In a number of present applications, ranging from studies of fundamental interactions to the development of future technologies, accurate atomic theory is indispensable to the design and interpretation of experiments, with direct experimental measurement of relevant parameters being impossible or infeasible. These data are also in high demand by broader atomic, plasma, astrophysics, and nuclear physics communities. The need for high-precision atomic modeling has increased significantly in recent years with the development of atomic-base quantum technologies for a wide range of fundamental and practical applications. Further rapid advances in applications involving complex atoms will require accurate knowledge of basic atomic properties, most of which remain highly uncertain and difficult to measure experimentally. Moreover, the lack of a reliable theoretical framework hinders the search for further applications of rich, complex atomic structures.
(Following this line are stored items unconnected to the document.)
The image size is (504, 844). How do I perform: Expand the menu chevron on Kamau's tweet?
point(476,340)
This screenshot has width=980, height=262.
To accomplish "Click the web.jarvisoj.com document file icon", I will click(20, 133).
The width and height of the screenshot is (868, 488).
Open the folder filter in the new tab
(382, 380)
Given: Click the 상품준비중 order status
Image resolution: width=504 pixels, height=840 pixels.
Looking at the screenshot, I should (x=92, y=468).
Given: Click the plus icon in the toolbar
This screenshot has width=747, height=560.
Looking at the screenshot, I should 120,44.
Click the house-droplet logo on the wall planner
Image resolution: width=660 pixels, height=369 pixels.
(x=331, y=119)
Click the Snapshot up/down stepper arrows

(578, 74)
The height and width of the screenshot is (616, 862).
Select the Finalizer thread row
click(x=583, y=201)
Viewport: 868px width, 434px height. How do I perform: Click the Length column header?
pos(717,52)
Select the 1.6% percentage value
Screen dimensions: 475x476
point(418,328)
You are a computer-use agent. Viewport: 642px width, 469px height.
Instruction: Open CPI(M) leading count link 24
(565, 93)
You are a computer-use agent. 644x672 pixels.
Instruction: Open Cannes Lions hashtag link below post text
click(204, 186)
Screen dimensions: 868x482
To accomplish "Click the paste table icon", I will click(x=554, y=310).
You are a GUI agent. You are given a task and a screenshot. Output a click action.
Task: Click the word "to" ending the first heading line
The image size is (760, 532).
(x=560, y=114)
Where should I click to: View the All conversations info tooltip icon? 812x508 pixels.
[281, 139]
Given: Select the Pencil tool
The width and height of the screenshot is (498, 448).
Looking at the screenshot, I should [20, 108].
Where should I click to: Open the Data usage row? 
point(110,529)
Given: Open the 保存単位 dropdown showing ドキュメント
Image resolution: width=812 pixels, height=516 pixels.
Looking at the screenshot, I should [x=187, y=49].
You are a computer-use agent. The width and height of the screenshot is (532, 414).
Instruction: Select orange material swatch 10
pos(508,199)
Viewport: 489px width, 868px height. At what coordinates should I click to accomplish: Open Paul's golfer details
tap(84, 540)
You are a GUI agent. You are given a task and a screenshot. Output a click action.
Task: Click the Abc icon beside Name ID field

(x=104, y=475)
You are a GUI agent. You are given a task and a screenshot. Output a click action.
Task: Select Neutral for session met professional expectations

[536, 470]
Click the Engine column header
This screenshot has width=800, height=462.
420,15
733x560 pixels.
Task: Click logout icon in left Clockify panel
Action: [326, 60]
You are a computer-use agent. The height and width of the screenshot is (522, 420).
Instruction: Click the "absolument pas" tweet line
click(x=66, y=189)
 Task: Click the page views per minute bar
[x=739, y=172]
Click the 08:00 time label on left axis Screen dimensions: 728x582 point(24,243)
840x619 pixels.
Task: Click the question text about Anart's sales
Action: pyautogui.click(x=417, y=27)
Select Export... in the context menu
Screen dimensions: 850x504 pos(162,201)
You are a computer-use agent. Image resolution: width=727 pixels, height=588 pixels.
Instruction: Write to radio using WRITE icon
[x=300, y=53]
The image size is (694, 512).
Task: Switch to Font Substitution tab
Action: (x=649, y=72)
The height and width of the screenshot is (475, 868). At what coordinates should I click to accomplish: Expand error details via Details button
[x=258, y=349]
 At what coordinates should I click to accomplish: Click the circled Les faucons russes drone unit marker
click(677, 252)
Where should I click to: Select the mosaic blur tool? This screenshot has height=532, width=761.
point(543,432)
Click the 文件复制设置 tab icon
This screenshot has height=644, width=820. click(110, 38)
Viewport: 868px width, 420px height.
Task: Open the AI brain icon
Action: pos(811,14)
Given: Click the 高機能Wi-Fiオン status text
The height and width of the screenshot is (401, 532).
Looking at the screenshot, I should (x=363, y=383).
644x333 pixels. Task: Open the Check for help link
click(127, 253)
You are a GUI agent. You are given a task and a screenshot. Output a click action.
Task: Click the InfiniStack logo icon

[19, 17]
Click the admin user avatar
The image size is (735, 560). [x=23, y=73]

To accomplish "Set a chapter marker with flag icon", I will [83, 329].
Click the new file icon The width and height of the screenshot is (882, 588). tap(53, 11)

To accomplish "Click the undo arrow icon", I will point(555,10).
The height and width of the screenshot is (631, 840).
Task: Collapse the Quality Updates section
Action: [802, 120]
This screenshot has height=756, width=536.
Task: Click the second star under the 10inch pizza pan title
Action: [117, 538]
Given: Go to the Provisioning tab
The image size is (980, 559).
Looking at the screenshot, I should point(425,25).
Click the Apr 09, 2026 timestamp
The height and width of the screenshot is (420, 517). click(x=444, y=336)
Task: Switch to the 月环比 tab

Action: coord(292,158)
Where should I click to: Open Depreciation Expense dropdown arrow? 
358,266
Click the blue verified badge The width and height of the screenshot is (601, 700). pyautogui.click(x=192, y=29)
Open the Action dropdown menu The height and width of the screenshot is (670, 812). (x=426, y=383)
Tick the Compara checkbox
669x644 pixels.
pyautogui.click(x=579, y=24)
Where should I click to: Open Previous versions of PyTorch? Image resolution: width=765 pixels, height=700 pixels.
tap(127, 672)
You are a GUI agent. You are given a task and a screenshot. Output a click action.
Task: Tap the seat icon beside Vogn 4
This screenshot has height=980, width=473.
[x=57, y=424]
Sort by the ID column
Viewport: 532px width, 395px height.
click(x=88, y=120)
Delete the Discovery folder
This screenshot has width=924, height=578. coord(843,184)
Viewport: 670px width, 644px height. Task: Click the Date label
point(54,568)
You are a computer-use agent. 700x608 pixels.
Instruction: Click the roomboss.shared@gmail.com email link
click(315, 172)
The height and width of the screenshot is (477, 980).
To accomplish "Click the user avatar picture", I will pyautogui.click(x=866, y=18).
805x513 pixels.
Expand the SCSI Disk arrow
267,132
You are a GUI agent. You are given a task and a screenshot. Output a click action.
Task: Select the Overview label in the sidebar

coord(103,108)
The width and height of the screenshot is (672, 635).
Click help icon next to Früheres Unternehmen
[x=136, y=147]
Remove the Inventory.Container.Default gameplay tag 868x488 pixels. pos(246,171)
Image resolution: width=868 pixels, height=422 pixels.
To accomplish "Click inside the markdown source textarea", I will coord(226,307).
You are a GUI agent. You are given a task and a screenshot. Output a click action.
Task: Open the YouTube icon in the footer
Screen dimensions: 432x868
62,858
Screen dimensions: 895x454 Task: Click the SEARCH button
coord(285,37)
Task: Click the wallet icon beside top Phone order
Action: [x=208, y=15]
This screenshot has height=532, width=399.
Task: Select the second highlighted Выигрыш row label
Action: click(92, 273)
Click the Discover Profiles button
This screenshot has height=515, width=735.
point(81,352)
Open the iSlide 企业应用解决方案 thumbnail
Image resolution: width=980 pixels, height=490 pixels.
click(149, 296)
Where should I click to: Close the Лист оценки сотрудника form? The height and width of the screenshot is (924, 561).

This project aims to bridge the gap between the development of atomic physics research codes and the need for data by the user community. Starting from the prototype codes developed by our group and collaborators, we have been developing open-access atomic software with a user-friendly interface capable of calculating a large volume of high-quality atomic data for various atoms and ions. A scalable and automated data portal with a convenient interface is being developed to provide easy data access. The portal will allow for easy addition of data for new elements and updates of data already provided by the portal. The portal provides energies, wavelengths, transition matrix elements and rates for various transition types, branching ratios, lifetimes, hyperfine constants, polarizabilities, magic wavelengths, and other data. Present Version 2 release of the portal provides data for 25 atoms and ions. We plan to make data for 100 atoms and ions, including high-charged ions, available for the user community. The public availability and ease of use of the developed portal will allow broad use beyond the immediate atomic physics community.